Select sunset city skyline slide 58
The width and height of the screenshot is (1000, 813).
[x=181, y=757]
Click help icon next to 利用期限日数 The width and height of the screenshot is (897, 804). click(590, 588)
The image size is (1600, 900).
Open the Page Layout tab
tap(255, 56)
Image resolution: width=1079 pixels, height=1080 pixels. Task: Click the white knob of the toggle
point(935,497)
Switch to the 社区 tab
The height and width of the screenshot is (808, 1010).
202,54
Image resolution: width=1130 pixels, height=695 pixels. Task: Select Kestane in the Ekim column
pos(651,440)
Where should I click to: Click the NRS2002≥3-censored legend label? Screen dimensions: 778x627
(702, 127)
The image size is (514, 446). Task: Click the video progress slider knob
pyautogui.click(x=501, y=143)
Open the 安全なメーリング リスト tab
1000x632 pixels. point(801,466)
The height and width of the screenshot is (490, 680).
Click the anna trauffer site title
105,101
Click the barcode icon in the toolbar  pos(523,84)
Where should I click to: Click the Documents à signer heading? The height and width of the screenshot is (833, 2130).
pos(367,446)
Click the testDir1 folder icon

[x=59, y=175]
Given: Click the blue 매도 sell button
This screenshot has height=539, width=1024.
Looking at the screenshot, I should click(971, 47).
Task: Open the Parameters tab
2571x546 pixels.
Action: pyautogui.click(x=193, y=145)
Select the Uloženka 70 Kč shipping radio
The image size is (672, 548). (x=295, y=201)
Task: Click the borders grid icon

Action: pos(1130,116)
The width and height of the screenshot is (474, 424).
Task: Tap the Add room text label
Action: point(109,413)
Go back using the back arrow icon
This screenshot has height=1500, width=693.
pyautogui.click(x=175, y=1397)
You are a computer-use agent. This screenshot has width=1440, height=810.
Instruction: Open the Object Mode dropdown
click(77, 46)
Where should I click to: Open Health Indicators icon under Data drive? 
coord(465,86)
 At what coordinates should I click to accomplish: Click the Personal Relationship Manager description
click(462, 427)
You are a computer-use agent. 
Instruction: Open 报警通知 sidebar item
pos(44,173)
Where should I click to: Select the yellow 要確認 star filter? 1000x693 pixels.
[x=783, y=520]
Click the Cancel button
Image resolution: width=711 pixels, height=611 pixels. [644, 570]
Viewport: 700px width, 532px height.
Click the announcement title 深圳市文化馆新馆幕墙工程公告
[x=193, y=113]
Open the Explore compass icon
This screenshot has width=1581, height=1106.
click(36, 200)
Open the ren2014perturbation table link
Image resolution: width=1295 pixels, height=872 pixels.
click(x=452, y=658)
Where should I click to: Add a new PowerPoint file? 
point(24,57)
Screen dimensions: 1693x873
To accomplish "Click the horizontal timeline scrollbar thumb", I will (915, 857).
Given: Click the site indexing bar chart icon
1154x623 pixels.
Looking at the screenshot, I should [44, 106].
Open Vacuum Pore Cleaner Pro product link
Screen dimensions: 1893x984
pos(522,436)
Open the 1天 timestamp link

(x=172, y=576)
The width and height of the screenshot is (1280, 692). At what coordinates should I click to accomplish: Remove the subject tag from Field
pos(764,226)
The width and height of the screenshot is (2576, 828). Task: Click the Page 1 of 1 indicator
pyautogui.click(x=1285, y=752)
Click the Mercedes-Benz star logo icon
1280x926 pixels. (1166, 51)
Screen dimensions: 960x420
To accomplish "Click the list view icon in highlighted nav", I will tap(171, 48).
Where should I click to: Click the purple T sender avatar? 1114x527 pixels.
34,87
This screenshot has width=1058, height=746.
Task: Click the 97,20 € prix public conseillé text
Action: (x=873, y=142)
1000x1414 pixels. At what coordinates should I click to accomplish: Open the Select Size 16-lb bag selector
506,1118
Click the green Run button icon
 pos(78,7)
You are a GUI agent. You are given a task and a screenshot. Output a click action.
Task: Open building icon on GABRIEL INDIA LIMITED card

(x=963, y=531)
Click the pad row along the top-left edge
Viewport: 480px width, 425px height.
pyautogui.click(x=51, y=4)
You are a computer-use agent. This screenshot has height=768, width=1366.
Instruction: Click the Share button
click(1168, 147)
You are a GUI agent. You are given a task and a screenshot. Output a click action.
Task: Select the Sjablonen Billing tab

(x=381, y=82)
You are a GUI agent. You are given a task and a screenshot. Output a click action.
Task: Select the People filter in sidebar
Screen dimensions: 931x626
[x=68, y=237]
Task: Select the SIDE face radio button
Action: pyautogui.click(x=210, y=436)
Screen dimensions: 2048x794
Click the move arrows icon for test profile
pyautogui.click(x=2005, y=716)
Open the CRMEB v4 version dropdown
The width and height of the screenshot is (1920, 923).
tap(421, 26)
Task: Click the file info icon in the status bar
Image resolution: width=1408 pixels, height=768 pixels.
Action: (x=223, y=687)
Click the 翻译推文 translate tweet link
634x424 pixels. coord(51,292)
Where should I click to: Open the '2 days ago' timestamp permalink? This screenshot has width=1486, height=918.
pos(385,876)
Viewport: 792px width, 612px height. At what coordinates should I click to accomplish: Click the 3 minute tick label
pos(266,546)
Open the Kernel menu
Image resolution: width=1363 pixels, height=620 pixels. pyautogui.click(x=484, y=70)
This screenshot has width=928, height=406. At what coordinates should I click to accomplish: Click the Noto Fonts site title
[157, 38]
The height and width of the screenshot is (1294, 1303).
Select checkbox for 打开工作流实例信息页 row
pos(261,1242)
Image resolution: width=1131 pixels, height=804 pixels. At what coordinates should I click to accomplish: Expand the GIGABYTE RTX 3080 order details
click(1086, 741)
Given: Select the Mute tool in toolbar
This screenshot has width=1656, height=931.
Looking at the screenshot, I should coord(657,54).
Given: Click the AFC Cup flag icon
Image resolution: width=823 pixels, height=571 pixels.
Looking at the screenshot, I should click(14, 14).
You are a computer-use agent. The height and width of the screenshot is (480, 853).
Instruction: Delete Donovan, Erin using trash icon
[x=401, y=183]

• **Problem to solve**: Pull every line containing "will" out of the material and copy it.

• **Completed exercise**:
To accomplish "Click the horizontal timeline scrollbar thumb", I will (915, 857).
To accomplish "Click the list view icon in highlighted nav", I will tap(171, 48).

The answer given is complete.